あの笑顔をもう二度と見ることはないし、お前を許せるはずがない。
むしろ、頼むから絶命するまで苦しんでくれ。
男の叫びが、苦痛こそがソフィアへ送る最後のプレゼントだ。
さらに体重をかける。
すると、強化された僕の脚力が、あっさりと男の胴体をぶち抜いた。
ぐちゃりと内臓を踏みつけて血の海を作る。
心臓は潰してない。デタラメな再生能力を誇るが、外見は人間のそれだ。内部構造も人間とまったく同じらしい。

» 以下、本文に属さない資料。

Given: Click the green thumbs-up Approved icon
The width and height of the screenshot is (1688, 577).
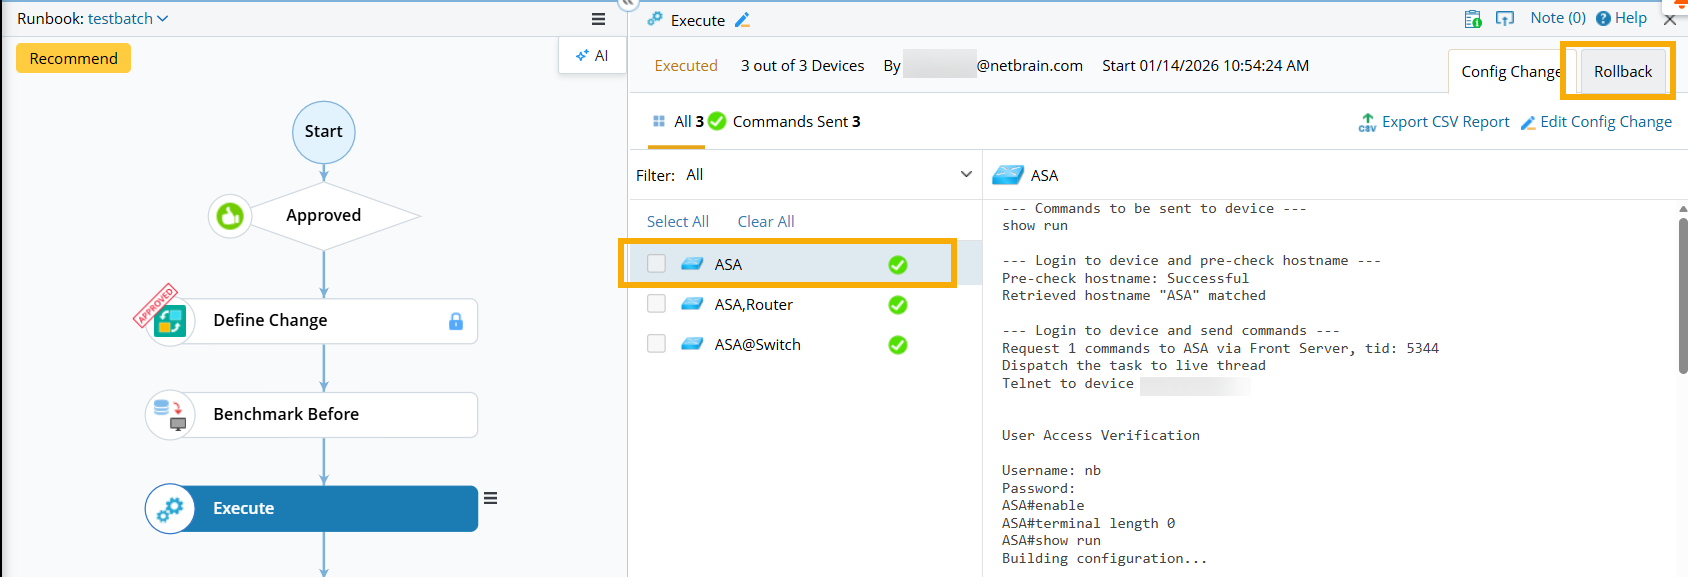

いくつかの臓器は死んだが、それでも心臓と脳があるかぎり男はなかなか死なない。
ぴくぴくと痙攣を起こしながらも男は生きていた。
「へぇ……すごいね、お前。けど、さすがにそろそろアウリエルのもとに戻らないといけないかな? この辺りのモンスターは僕を恐れて逃げたけど、いつまでも放置するのは可哀想だろう?」
溜飲が下がって少し冷静になる。
今ごろ、アウリエルのスキルでみんな回復してる頃だ。
探知によると、数キロ圏内にモンスターの気配はない。僕が能力を解放したことで、魔力か存在感に気付いたモンスターたちが脱兎のごとく逃げ出した。
もしくは、この男による仕業か。
どちらにせよ、アウリエルたちが安全なうちに迎えにいくべきだろう。
僕の燃え滾る憎しみはまだまだ尽きないが、少しだけ、ほんの少しだけ冷静になったから。

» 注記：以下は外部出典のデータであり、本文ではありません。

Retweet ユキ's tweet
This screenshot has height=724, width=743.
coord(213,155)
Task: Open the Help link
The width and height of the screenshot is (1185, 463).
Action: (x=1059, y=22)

「反応も薄くなったし、特別におまえの罪を許してあげるよ。さようなら」
聖属性魔法スキルを発動する。
凝縮された小さな太陽が、ゆっくりと男の体に近付く。
いまもなお再生している男の体に、小さな小さな熱の球体が触れて————。
ボウッ!
一瞬にして男の体が燃えた。
最後の最後で苦痛に男がもがく。足を離し、僕は踵を返す。
くれぐれもこれまでの行いを悔い改めてくれ。
あえて再生力が追いつかないギリギリで燃やしてある。
断末魔の叫びが、森の中に響いた。それをBGMに、ゆっくりと僕はアウリエルたちのもとへ戻る。
道中、男の声が聞こえなくなる頃には、すっかりいつもの自分を取り戻していた。
いつまでも不機嫌のままじゃ、アウリエルたちに心配される。
もう一度、ソフィアの亡骸に向き合う時がきた。